| What is needed |
Can you extract every line of text from the data below word for word, leaving out the pictures?

- - - - - - -

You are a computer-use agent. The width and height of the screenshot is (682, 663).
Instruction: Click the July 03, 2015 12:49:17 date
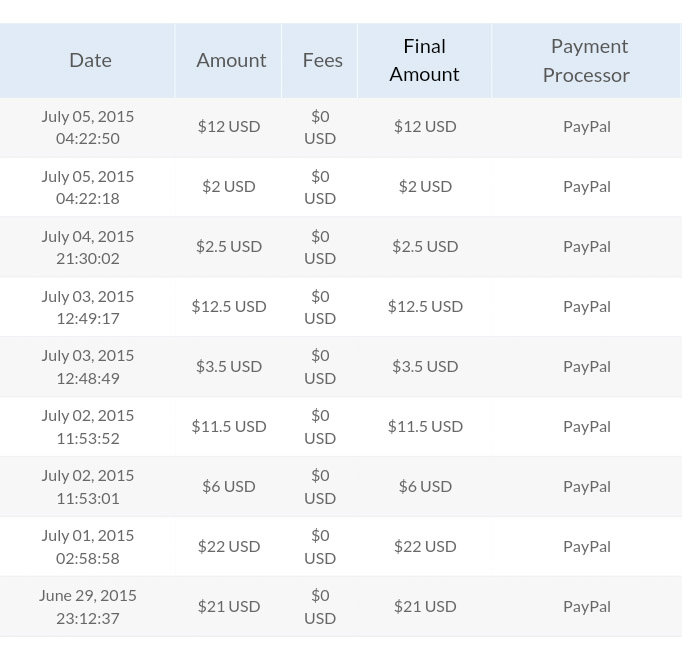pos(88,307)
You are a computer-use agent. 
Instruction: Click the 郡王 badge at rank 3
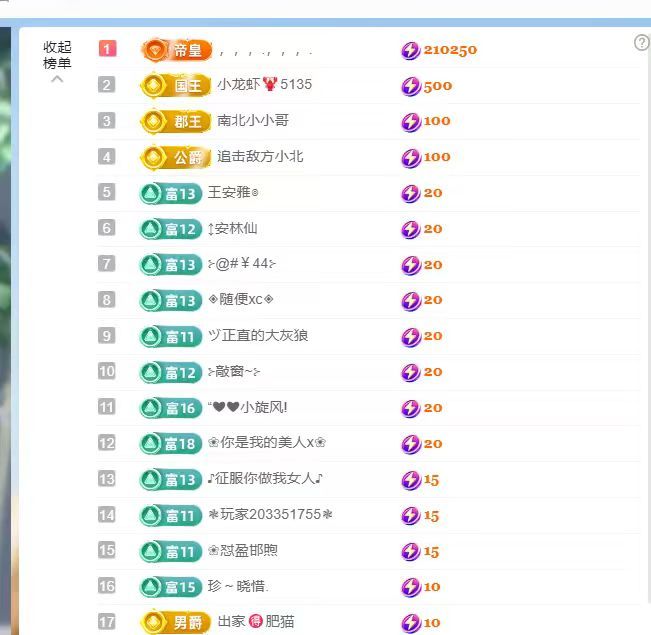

- - - - - - -

| Answer in full |
You are a computer-use agent. The width and height of the screenshot is (682, 663).
Instruction: Click the July 03, 2015 12:49:17 date
pos(88,307)
You are a computer-use agent. 
Instruction: Click the 郡王 badge at rank 3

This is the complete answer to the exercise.